In Part 13, let’s see how to create boxplots in R. Let’s create a simple boxplot using the `boxplot()`

command, which is easy to use. First, we set up a vector of numbers and then we plot them.

Boxplots can be created for individual variables or for variables by group. The syntax is `boxplot(x, data=)`

, where `x`

is a formula and `data`

denotes the data frame providing the data. An example of a formula is: `y ~ group`

, where you create a separate boxplot for each value of group.

Use `varwidth=TRUE`

to make boxplot widths proportional to the square root of the sample sizes. Use `horizontal=TRUE`

to reverse the axis orientation.

The Standard Boxplot does not indicate outliers. The Modified Boxplot highlights outliers.

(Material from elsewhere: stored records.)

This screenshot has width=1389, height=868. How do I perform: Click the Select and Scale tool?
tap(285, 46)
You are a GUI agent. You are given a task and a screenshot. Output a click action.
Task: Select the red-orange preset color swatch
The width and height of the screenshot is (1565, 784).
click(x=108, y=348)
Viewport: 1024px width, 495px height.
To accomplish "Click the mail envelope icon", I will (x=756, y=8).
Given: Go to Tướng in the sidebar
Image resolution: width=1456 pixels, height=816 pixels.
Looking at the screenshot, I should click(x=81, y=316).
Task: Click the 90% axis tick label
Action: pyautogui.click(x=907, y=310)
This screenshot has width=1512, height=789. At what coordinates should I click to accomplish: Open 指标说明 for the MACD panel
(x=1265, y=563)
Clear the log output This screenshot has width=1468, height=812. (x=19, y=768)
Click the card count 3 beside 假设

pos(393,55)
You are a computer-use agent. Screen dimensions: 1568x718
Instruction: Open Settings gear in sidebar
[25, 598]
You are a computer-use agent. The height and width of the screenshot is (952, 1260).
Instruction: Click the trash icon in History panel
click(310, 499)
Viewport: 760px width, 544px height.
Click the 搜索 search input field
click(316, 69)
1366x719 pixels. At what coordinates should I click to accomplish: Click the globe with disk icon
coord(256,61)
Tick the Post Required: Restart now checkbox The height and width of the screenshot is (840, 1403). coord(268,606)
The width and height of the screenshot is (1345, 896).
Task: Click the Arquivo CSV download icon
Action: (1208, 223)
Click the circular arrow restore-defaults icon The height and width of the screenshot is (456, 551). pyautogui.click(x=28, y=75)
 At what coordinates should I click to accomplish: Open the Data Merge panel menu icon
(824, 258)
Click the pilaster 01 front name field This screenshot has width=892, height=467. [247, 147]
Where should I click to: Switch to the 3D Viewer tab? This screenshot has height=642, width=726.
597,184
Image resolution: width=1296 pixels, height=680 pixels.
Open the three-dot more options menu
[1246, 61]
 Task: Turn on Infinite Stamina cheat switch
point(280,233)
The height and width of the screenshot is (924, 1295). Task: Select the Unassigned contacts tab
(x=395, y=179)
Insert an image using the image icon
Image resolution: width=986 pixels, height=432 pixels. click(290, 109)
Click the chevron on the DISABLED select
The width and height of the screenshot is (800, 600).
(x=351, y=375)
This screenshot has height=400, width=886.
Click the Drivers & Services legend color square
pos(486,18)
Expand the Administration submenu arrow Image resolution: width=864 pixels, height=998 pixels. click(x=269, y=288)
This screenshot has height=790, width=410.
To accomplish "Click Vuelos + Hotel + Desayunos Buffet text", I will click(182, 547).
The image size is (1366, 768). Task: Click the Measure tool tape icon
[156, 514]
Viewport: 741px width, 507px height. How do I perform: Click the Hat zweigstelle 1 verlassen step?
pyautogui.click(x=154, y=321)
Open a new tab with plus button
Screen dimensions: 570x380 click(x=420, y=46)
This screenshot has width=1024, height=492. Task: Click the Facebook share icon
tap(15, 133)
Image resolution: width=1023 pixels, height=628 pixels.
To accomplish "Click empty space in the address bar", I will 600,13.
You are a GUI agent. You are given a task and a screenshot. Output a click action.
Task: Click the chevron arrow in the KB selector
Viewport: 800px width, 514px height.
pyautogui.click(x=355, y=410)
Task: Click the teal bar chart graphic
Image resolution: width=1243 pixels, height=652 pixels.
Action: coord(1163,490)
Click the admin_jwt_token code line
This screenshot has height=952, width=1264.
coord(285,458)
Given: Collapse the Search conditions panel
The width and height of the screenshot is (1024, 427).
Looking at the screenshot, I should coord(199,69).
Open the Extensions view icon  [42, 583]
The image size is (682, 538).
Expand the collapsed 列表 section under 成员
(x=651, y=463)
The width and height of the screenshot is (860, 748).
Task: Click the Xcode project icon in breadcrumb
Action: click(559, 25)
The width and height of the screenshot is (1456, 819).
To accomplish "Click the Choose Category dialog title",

The Modified Boxplot is the default in R.

`A <- c(3, 2, 5, 6, 4, 8, 1, 2, 3, 2, 4)`

boxplot(A)

R has some built-in datasets. One of them is `mtcars`

dataset. Let’s look at the built-in dataset `mtcars`

. Print the first five rows of this data frame.

`head(mtcars, n=5)`

Now create a boxplot for vehicle weight for each type of car.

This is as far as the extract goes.